Hey, We Did Something Right Here!

April 27th, 2012 at 3:16 pm

I was glad see James Surowiecki take a close look at the long-term damage, both micro and macro, associated with long-term unemployment (see figure showing share of the unemployed who’ve been looking for work for at least six months).  

He takes you through the literature, including the stuff on the dreaded “hysteresis.”  This is basically what happens when a cyclical problem becomes a structural problem.  In this case, it describes a situation where people are unemployed for so long that their skills erode to the point where they’re less productive and thus less employable.  That slows longer term growth and raises the unemployment rate over the expansion.

However, when JS writes this:

We could also follow Germany’s example and subsidize job-sharing programs, which have helped Germany bring down its long-term unemployment rate despite the recession.

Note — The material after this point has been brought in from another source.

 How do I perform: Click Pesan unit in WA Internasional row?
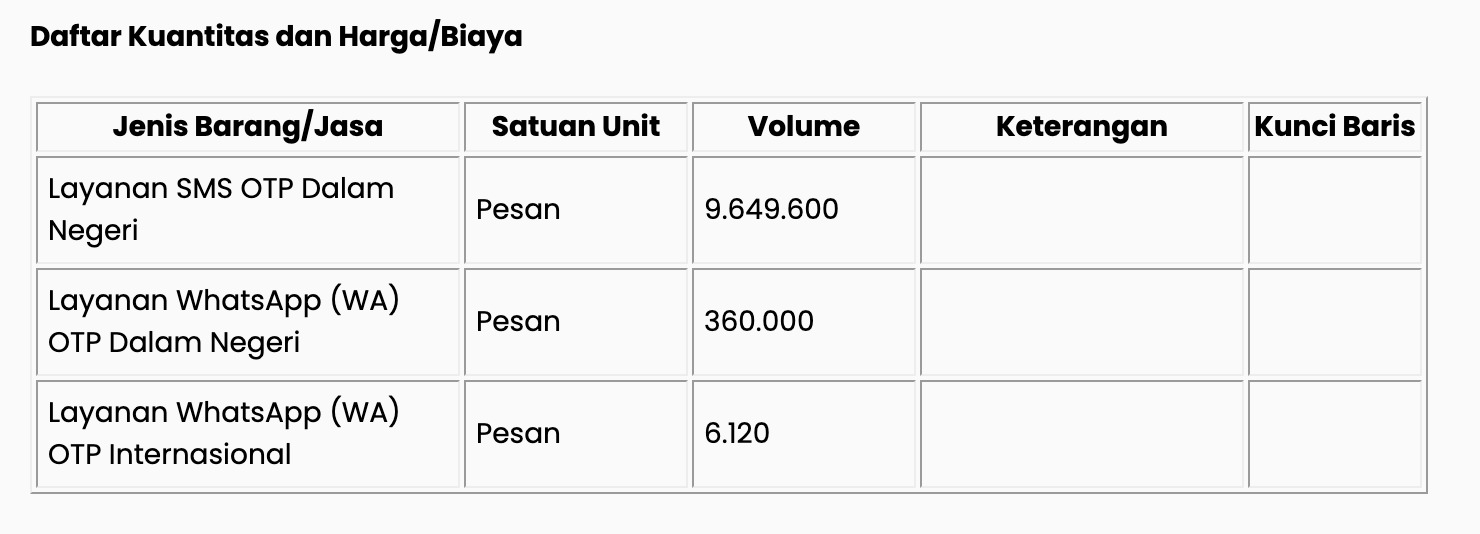point(518,433)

Sadly, there’s little sign that policymakers have much interest in using these tools.

…he is, I’m happy to report, overlooking that we have, in fact, followed that example!  As noted here, our version of the German work sharing program was included in the deal that extended the payroll tax cut and UI extension.  For the record, Sen Jack Reed from RI and Neil Ridley, an author of the link above, have been tireless advocates of this idea. 

It’s not often you get to crow about something we’ve done right of late to help working people, so I wanted to be sure to correct this.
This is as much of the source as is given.